L’invention du baromètre « crédibilité des médias »
Il n’est pas sans intérêt, avant d’analyser brièvement ce baromètre censé mesurer la crédibilité de la presse, de rappeler qui l’a inventé et dans quelles conditions. (...)
Sondeurs et commentateurs vont ainsi dire chaque année, avec autorité, les raisons que « la presse » peut avoir, à l’examen des chiffres qui tombent comme de véritables verdicts, de se réjouir ou au contraire de s’inquiéter devant le jugement que « les Français » porteraient sur elle alors que c’est l’instrument de mesure lui-même qu’il faut soumettre à la critique.

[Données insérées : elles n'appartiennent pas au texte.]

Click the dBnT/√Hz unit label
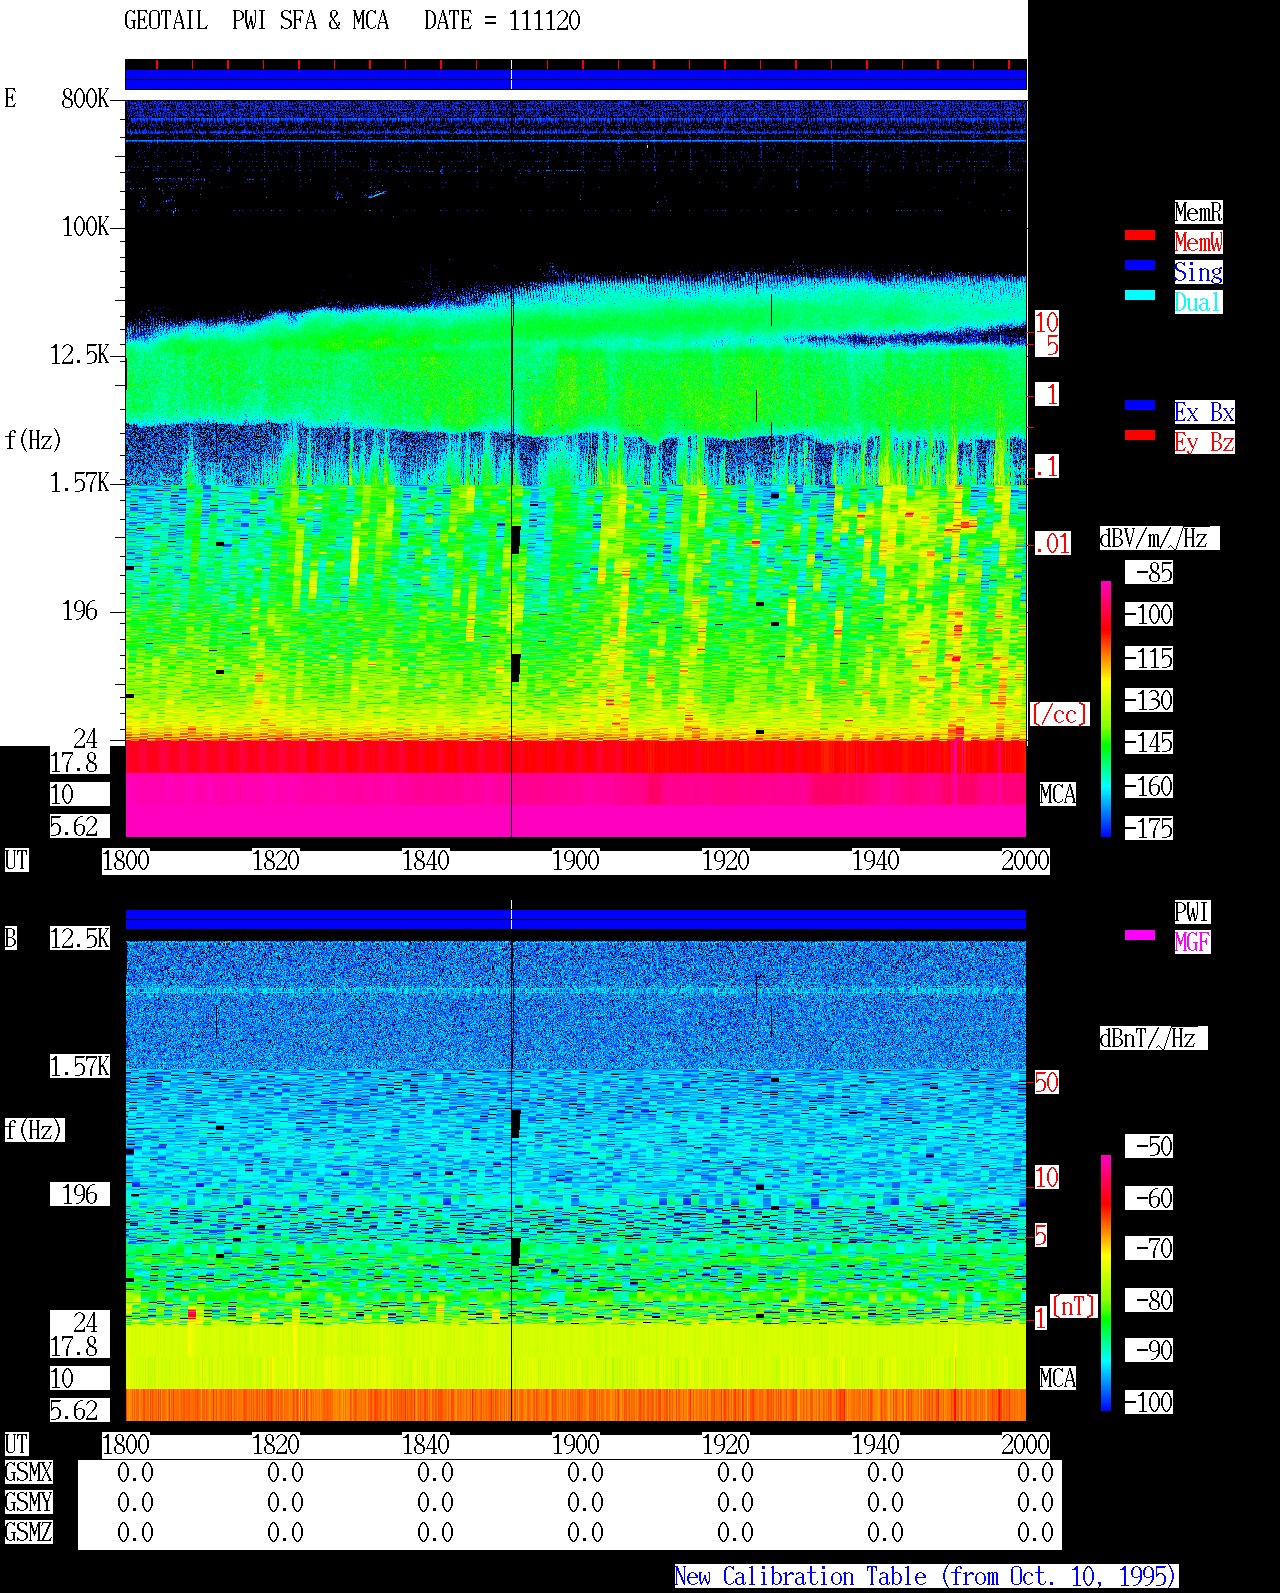 (x=1153, y=1038)
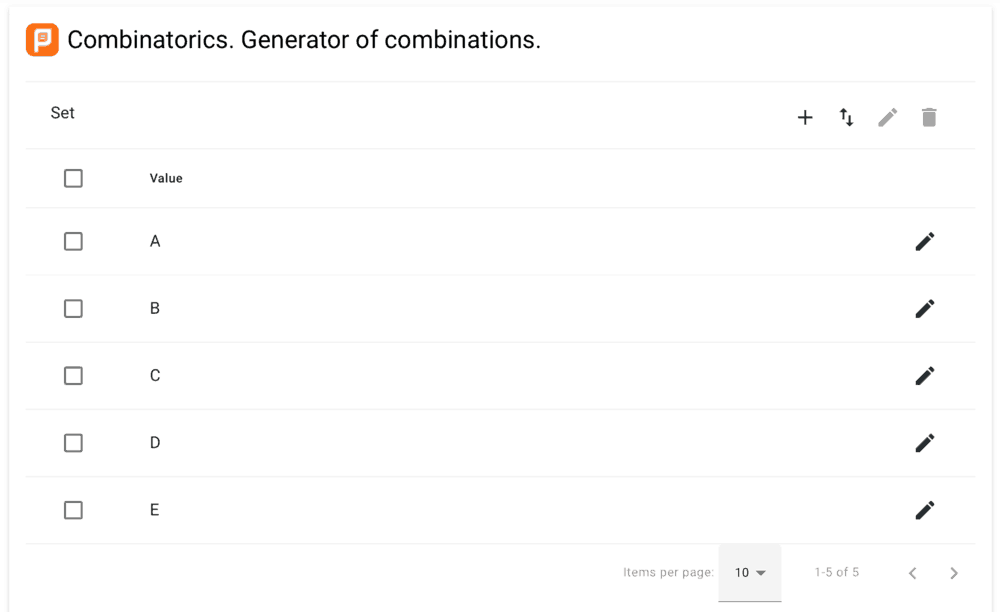Viewport: 1000px width, 612px height.
Task: Select the Value column header
Action: [165, 177]
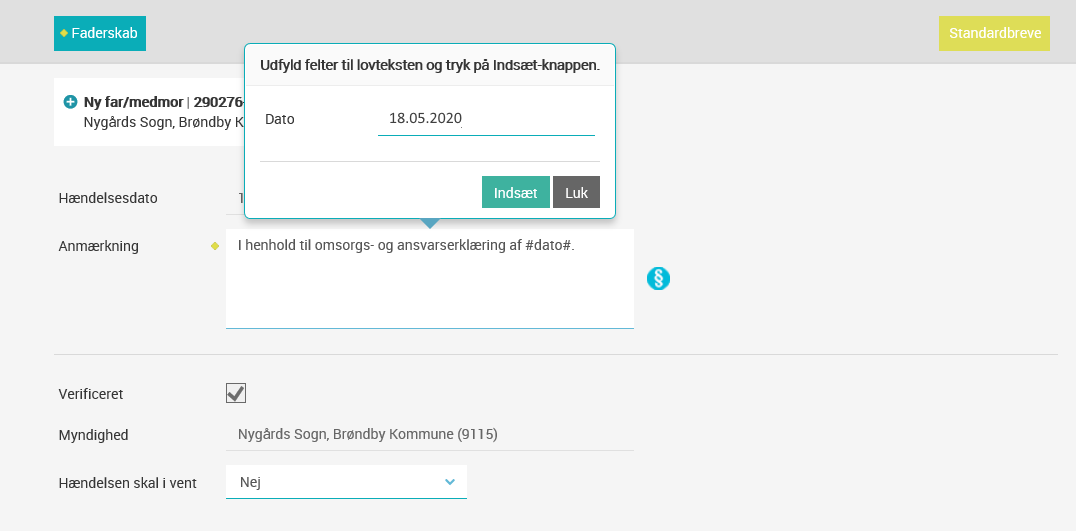Toggle the Verificeret checkbox
This screenshot has height=531, width=1076.
tap(235, 393)
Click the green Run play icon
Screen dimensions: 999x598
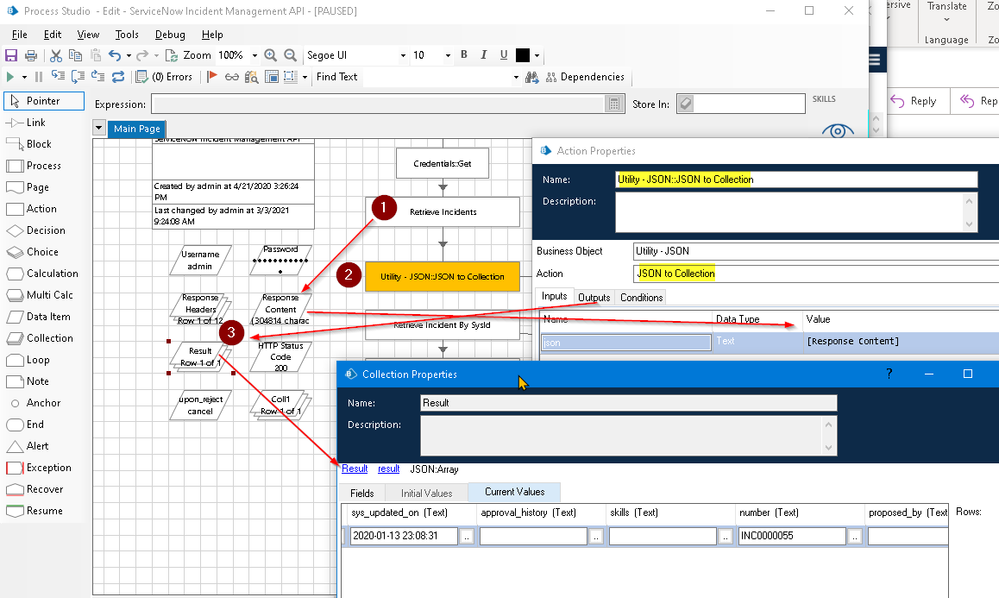[x=11, y=77]
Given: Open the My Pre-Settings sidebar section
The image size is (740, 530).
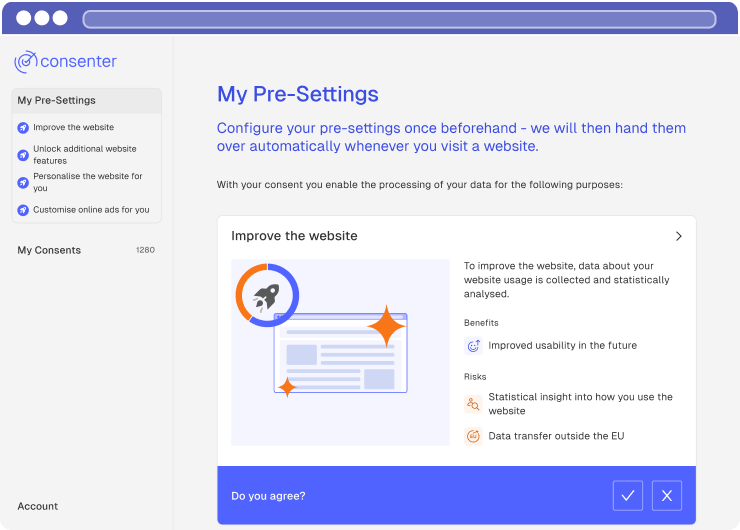Looking at the screenshot, I should (x=57, y=101).
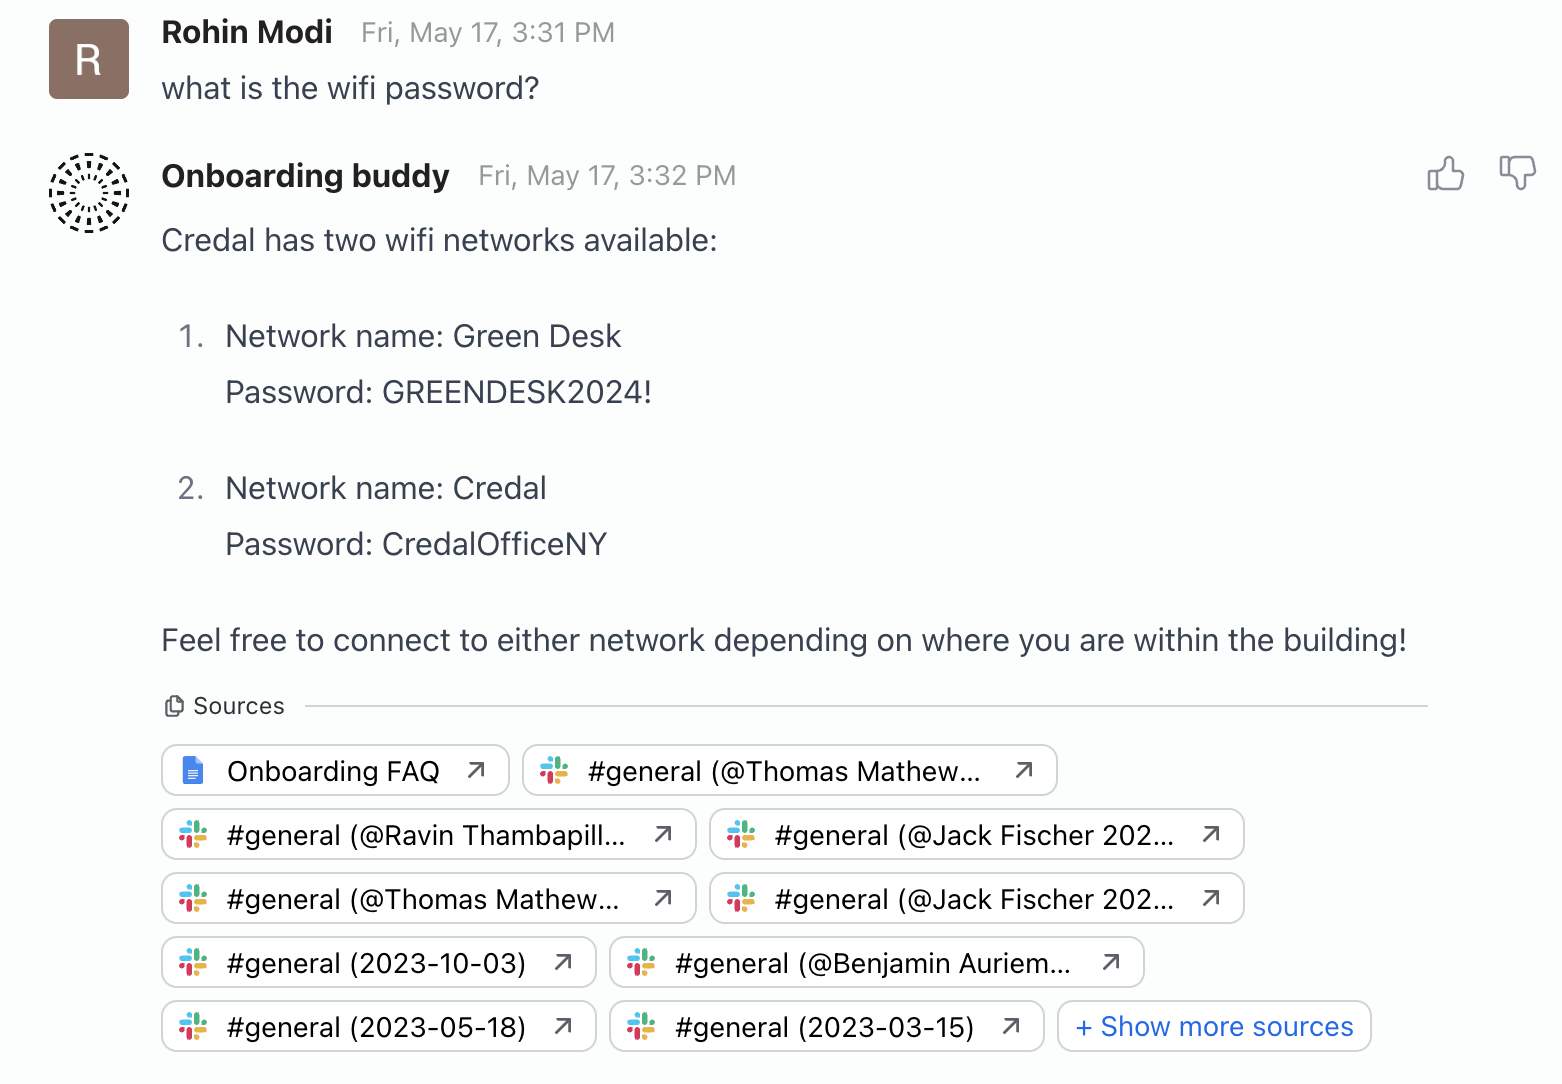Click the Rohin Modi sender name
Viewport: 1562px width, 1084px height.
coord(247,33)
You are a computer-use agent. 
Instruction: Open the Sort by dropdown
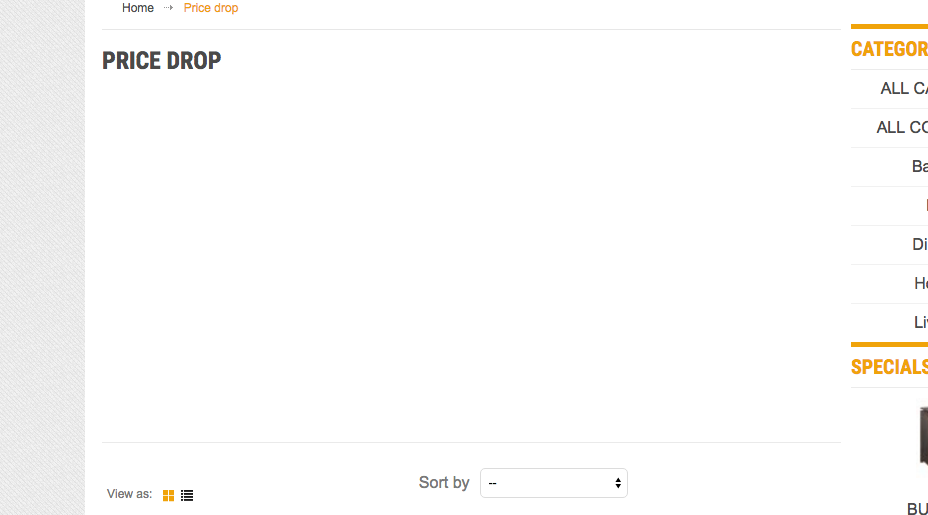pos(553,483)
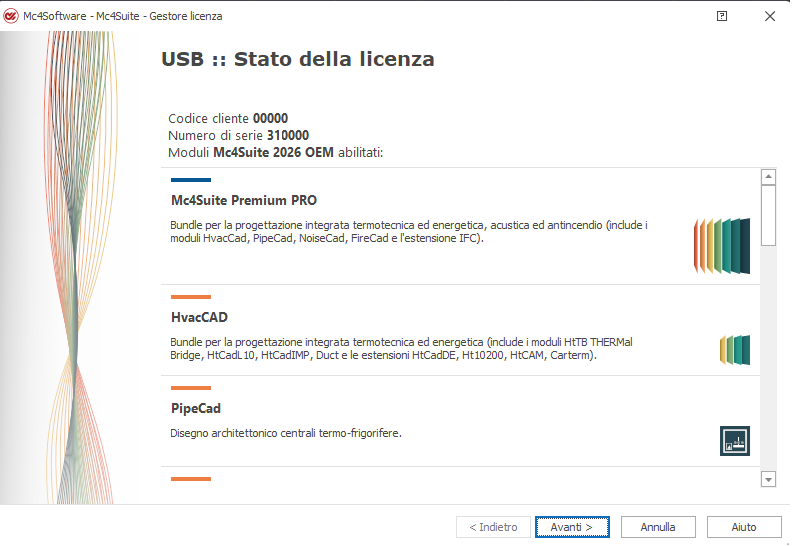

Au lieu de se précipiter sur les résultats du sondage et d’en tirer des conclusions hâtives, les journalistes seraient mieux inspirés de s’interroger sur les conditions même de passation du questionnaire et sur les significations, diverses et contradictoires, que peuvent avoir les réponses extorquées aux enquêtés afin de ne pas trop rapidement considérer comme établi et indiscutable ce que les chiffres semblent apparemment dire. Il faudrait, en d’autres termes, que les journalistes cessent de croire en la scientificité des chiffres sortis des questionnaires et s’intéressent au travail de recueil des données et à toute la logique qui est au principe de leur présentation (...)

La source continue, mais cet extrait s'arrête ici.